Sistemi di produzione avanzata, soluzioni di cybersicurezza ma anche programmi di intelligenza artificiale. Sono alcuni progetti per la ricerca industriale e lo sviluppo sperimentale al Mezzogiorno che il ministero delle Imprese punta a finanziare con uno stanziamento di quasi 506 milioni. Il campo è definito con precisione. Il decreto firmato ieri, intanto, fa riferimento a Basilicata, Calabria, Campania, Molise, Puglia, Sardegna e Sicilia.
Le tematiche
Poi, individua sei tecnologie abilitanti fondamentali, elencate nel testo allegato: materiali avanzati e nanotecnologia, fotonica e micro/nano elettronica, sistemi avanzati di produzione, tecnologie delle scienze della vita, intelligenza artificiale, connessione e sicurezza digitale. Non basta la ricerca pura: le proposte «devono introdurre significativi avanzamenti tecnologici». Tradotto: prototipi, prodotti pilota, test in condizioni operative reali. Le spese ammissibili vanno da 1 a 5 milioni per progetto, la durata tra 18 e 36 mesi.
Le agevolazioni
La forma è sempre collaborativa. Si può partecipare in partenariato – fino a tre soggetti, con almeno una Pmi, ciascuno con una quota minima del 10% dei costi – oppure come singola Pmi supportata da organismi di ricerca o consulenti, con un apporto esterno minimo del 10%. Il 60% delle risorse è riservato a Pmi e reti d’impresa; di questa quota, il 25% va alle micro e piccole imprese.

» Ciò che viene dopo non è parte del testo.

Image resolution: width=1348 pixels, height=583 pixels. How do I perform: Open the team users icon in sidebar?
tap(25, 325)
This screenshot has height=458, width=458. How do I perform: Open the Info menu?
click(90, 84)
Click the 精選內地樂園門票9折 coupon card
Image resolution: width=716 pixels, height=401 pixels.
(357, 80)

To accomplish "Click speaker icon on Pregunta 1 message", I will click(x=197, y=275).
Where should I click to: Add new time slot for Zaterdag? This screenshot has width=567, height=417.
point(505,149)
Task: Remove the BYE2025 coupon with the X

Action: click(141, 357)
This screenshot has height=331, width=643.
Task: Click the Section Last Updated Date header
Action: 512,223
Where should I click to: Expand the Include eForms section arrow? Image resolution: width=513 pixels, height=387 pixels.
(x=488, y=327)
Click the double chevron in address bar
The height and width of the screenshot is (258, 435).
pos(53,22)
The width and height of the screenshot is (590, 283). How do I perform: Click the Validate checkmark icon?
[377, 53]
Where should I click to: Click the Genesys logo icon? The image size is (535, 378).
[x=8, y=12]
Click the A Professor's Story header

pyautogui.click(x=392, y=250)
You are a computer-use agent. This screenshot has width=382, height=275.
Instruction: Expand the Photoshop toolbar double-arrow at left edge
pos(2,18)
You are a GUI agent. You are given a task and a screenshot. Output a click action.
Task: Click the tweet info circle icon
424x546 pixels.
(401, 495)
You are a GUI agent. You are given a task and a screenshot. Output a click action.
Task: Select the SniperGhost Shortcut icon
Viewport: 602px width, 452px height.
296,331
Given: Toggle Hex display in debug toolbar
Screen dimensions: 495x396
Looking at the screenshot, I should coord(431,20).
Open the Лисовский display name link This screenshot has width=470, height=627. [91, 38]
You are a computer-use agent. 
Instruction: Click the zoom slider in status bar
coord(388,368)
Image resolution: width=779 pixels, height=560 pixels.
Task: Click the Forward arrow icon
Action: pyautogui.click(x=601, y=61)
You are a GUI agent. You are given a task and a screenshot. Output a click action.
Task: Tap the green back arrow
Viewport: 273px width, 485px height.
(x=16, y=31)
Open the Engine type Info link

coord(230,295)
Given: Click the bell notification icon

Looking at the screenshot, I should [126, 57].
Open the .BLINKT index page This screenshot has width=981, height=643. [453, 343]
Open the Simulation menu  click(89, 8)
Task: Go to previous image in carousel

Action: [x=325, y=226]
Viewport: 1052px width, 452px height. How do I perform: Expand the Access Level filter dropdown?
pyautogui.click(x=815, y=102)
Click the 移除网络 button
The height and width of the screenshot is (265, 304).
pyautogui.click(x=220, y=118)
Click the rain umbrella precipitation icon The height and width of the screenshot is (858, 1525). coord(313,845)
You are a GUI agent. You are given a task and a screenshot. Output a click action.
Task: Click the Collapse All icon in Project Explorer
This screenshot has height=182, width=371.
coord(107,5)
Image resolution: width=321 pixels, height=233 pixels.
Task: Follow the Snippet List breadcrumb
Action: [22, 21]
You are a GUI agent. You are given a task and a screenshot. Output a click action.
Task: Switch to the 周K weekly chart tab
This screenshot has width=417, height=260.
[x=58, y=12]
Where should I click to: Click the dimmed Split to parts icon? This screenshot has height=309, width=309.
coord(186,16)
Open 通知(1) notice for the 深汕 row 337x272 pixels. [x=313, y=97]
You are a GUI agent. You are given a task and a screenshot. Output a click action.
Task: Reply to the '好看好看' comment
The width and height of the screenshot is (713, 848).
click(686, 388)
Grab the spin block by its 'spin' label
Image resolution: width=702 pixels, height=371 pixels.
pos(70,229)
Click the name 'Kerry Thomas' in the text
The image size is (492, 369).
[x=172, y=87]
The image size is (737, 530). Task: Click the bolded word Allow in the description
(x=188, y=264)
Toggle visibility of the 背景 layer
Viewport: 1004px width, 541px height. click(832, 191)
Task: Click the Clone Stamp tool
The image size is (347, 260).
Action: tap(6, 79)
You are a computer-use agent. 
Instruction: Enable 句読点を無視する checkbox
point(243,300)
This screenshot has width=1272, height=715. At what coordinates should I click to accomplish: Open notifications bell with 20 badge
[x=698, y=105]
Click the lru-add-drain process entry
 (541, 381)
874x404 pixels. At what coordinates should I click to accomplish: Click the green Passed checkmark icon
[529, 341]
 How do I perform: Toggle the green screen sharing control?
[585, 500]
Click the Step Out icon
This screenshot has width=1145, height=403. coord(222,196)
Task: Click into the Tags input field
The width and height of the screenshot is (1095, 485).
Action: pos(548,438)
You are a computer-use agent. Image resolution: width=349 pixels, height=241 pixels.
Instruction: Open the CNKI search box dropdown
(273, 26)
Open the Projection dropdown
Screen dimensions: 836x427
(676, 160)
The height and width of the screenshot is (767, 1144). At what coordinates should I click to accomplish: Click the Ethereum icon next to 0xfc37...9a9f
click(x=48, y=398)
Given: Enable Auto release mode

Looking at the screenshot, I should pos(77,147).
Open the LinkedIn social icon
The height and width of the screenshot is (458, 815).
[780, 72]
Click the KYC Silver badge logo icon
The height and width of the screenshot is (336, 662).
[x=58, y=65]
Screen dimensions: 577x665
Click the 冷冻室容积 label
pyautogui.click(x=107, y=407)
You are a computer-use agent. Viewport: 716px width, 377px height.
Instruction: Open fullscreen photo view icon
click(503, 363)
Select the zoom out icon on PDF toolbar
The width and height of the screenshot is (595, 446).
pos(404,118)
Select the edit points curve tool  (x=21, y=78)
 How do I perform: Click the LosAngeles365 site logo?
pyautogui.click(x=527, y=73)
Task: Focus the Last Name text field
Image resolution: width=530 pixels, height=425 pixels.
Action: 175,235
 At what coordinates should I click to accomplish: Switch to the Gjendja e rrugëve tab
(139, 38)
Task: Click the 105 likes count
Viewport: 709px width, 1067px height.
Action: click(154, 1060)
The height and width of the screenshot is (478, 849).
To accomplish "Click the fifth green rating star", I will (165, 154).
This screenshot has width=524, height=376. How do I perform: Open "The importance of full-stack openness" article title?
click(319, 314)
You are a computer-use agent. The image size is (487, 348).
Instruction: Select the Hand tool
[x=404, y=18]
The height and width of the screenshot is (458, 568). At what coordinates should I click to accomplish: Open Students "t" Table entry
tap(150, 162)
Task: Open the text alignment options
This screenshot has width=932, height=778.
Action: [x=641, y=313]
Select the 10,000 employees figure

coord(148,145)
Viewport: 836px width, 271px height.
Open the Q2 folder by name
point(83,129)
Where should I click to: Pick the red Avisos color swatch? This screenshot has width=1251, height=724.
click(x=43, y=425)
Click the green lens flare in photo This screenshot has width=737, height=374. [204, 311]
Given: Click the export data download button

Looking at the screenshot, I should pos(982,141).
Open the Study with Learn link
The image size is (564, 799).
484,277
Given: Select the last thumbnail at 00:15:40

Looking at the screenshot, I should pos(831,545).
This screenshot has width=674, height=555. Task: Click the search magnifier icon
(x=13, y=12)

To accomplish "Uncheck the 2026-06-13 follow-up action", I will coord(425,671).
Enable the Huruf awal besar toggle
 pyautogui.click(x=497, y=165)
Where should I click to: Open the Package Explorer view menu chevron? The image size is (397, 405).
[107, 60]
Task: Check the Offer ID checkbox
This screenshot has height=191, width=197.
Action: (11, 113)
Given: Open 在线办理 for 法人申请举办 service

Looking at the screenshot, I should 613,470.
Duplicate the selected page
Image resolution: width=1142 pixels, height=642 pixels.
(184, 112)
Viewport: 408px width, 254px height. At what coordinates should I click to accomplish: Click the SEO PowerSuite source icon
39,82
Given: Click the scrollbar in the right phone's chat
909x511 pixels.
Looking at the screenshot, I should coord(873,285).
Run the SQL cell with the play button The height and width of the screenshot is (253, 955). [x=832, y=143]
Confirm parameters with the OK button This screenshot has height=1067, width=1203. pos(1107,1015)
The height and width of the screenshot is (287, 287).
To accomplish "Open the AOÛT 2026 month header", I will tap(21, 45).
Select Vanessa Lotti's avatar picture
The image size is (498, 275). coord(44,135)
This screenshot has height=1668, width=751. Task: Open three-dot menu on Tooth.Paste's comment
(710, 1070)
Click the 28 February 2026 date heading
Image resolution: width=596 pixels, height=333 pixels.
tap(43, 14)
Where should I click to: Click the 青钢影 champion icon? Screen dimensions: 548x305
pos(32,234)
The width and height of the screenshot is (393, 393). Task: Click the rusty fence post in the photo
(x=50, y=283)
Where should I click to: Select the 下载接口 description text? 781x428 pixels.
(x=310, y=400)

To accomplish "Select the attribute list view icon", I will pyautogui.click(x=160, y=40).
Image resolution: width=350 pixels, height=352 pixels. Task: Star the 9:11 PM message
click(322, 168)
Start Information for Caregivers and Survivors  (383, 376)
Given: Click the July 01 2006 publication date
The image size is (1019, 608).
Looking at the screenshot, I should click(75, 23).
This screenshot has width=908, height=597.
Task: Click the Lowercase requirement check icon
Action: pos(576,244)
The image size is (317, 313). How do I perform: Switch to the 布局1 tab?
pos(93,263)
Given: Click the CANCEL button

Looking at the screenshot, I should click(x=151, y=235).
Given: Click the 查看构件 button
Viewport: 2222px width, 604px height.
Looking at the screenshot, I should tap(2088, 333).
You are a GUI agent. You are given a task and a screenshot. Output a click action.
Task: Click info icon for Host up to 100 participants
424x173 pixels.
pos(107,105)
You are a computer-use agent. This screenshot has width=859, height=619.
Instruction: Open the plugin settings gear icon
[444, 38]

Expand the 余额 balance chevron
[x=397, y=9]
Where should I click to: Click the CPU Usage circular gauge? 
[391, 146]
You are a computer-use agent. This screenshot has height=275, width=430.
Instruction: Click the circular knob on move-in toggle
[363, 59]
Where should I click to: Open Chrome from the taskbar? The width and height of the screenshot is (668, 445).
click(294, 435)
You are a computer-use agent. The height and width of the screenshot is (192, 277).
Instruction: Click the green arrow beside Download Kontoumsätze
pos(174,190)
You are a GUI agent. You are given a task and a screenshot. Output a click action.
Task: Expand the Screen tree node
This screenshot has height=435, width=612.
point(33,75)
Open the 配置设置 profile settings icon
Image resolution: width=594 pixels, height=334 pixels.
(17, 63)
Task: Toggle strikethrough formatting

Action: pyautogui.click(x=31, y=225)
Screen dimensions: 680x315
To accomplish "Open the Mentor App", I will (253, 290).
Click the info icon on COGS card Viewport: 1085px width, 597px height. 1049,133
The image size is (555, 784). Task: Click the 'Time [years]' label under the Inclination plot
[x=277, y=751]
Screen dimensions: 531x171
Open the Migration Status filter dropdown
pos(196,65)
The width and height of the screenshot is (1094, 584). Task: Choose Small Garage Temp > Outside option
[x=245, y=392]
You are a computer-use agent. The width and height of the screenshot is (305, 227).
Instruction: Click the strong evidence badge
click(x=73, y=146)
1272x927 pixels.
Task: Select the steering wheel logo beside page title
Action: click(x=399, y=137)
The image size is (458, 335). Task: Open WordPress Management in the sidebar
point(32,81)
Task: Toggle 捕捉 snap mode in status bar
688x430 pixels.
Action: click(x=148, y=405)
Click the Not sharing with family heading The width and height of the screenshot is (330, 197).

Le agevolazioni combinano un finanziamento agevolato al 40% dei costi, senza garanzie, e un contributo diretto differenziato: 40% per le piccole imprese, 35% per le medie, 30% per le grandi. Per gli organismi di ricerca il contributo sale fino al 60% per le attività di ricerca industriale e al 40% per lo sviluppo sperimentale. Il tasso agevolato è fissato al 20% del tasso di riferimento Ue vigente alla data di concessione. Le risorse si articolano in 279,7 milioni dal Fondo per la crescita sostenibile e 225,8 milioni in contributi da precedenti programmazioni.
La graduatoria
L’accesso avviene tramite graduatoria: la posizione dipende da un insieme di «criteri quali-quantitativi» articolati in tre aree. La prima è la solidità del proponente. Qualche esempio: capacità di rimborso del finanziamento, copertura delle immobilizzazioni e incidenza degli oneri finanziari sul fatturato. La seconda è la qualità della proposta. Particolare attenzione viene posta sull’innovazione, con una graduazione a seconda che si tratti di «notevole miglioramento» di un prodotto/processo o proprio di una novità. La terza è l’impatto: interesse industriale e capacità di generare ricadute positive anche in altri settori.